*** THE DATA ***

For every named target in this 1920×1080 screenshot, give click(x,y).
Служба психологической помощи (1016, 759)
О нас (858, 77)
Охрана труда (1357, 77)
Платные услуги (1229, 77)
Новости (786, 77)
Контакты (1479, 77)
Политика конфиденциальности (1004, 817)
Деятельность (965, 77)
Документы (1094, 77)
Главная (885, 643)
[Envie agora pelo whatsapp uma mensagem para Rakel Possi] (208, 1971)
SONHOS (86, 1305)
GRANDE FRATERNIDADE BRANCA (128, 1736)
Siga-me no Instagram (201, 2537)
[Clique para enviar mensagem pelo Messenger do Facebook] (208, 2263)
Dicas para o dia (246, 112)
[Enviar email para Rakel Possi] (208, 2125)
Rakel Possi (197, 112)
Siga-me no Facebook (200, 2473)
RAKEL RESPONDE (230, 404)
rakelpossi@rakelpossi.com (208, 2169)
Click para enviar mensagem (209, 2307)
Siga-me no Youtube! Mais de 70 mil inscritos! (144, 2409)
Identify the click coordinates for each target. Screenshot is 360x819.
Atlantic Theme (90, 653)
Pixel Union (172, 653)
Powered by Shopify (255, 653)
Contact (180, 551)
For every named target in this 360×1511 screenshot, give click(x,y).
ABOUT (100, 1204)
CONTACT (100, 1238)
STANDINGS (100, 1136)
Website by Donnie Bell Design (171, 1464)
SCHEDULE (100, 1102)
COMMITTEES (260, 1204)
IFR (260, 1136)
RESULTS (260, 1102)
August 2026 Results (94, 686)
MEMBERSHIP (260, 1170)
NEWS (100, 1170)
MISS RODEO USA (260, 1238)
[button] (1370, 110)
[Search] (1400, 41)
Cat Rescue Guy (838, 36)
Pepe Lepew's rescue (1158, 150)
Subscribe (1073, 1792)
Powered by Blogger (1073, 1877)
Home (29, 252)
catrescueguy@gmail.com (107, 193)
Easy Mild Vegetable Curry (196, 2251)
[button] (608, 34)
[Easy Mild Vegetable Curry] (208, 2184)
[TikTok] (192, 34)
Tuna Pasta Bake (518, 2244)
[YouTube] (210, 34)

*** End of THE DATA ***

Repeat the records word for word.

For every named target in this 1920×1080 screenshot, give click(x,y).
Служба психологической помощи (1016, 759)
О нас (858, 77)
Охрана труда (1357, 77)
Платные услуги (1229, 77)
Новости (786, 77)
Контакты (1479, 77)
Политика конфиденциальности (1004, 817)
Деятельность (965, 77)
Документы (1094, 77)
Главная (885, 643)
[Envie agora pelo whatsapp uma mensagem para Rakel Possi] (208, 1971)
SONHOS (86, 1305)
GRANDE FRATERNIDADE BRANCA (128, 1736)
Siga-me no Instagram (201, 2537)
[Clique para enviar mensagem pelo Messenger do Facebook] (208, 2263)
Dicas para o dia (246, 112)
[Enviar email para Rakel Possi] (208, 2125)
Rakel Possi (197, 112)
Siga-me no Facebook (200, 2473)
RAKEL RESPONDE (230, 404)
rakelpossi@rakelpossi.com (208, 2169)
Click para enviar mensagem (209, 2307)
Siga-me no Youtube! Mais de 70 mil inscritos! (144, 2409)
Identify the click coordinates for each target. Screenshot is 360x819.
Atlantic Theme (90, 653)
Pixel Union (172, 653)
Powered by Shopify (255, 653)
Contact (180, 551)
For every named target in this 360×1511 screenshot, give click(x,y).
ABOUT (100, 1204)
CONTACT (100, 1238)
STANDINGS (100, 1136)
Website by Donnie Bell Design (171, 1464)
SCHEDULE (100, 1102)
COMMITTEES (260, 1204)
IFR (260, 1136)
RESULTS (260, 1102)
August 2026 Results (94, 686)
MEMBERSHIP (260, 1170)
NEWS (100, 1170)
MISS RODEO USA (260, 1238)
[button] (1370, 110)
[Search] (1400, 41)
Cat Rescue Guy (838, 36)
Pepe Lepew's rescue (1158, 150)
Subscribe (1073, 1792)
Powered by Blogger (1073, 1877)
Home (29, 252)
catrescueguy@gmail.com (107, 193)
Easy Mild Vegetable Curry (196, 2251)
[button] (608, 34)
[Easy Mild Vegetable Curry] (208, 2184)
[TikTok] (192, 34)
Tuna Pasta Bake (518, 2244)
[YouTube] (210, 34)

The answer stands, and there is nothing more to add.